Stored items:
<<<<

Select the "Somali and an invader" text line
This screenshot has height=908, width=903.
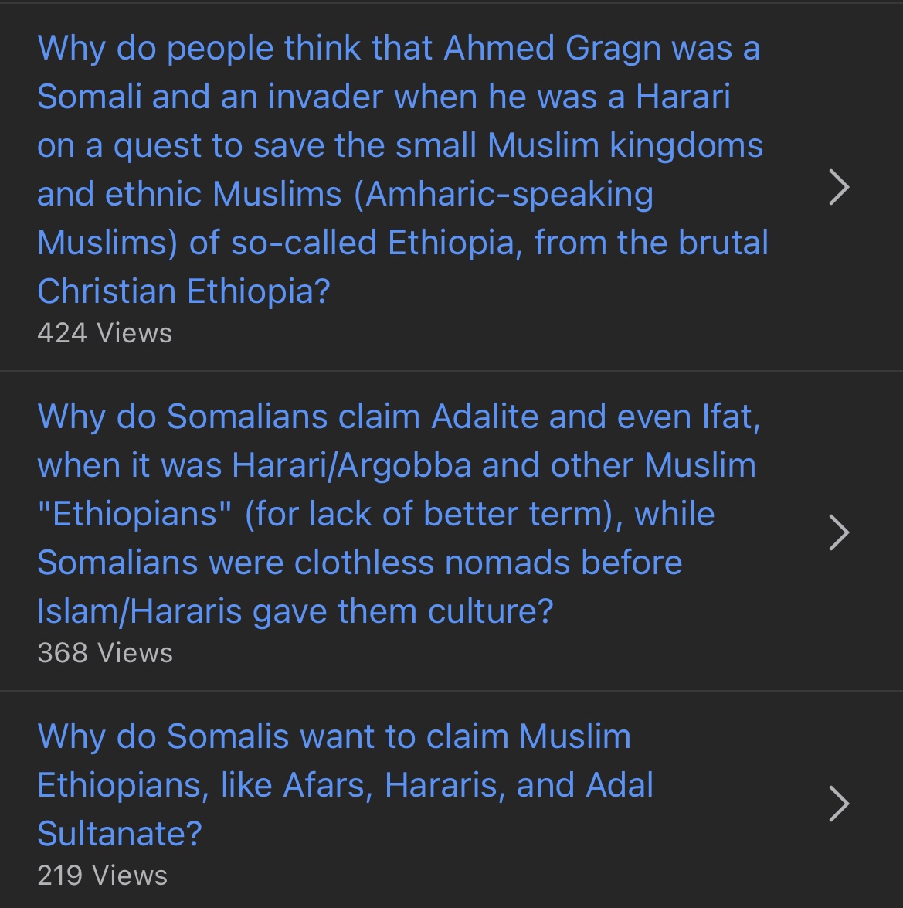[383, 97]
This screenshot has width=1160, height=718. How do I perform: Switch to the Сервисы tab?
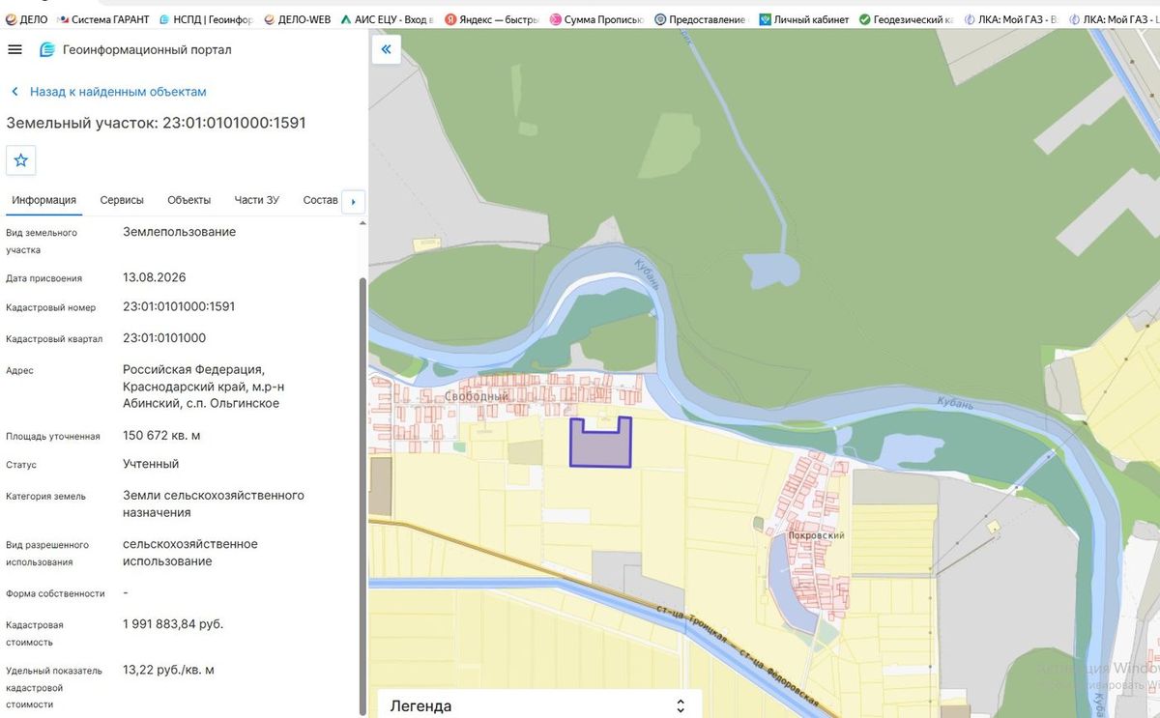(x=122, y=200)
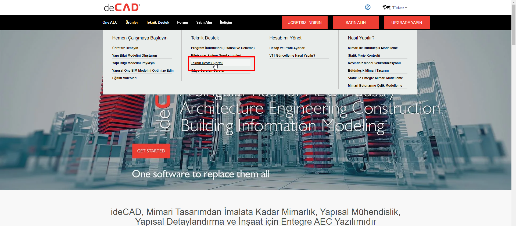Click the red SATIN ALIN button
Image resolution: width=516 pixels, height=226 pixels.
coord(356,23)
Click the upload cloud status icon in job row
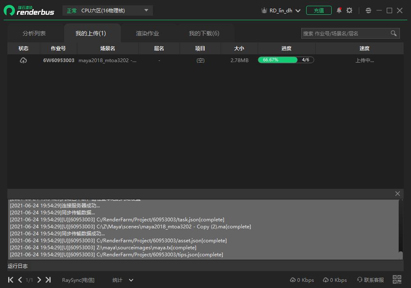The width and height of the screenshot is (411, 288). 23,60
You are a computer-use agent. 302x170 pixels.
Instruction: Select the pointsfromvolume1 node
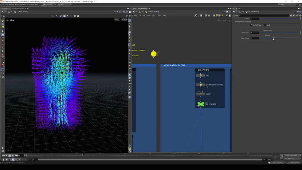click(201, 85)
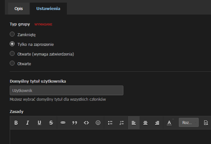Expand the Roz... font size dropdown
The height and width of the screenshot is (144, 211).
click(188, 123)
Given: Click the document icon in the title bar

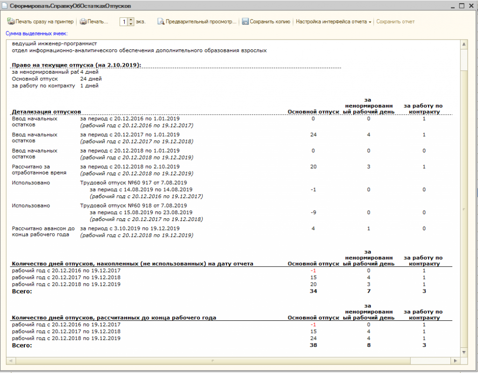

>>>>

What is needed is every record above printed exactly, with no pictures.

Select the "Somali and an invader" text line
This screenshot has height=908, width=903.
[383, 97]
This screenshot has width=1160, height=718. How do I perform: Switch to the Сервисы tab?
(x=122, y=200)
Click the red SATIN ALIN button
Image resolution: width=516 pixels, height=226 pixels.
coord(356,23)
Click the upload cloud status icon in job row
The width and height of the screenshot is (411, 288). 23,60
You are a computer-use agent. 302x170 pixels.
Instruction: Select the pointsfromvolume1 node
click(201, 85)
Expand the Roz... font size dropdown
The height and width of the screenshot is (144, 211).
click(188, 123)
Given: Click the document icon in the title bar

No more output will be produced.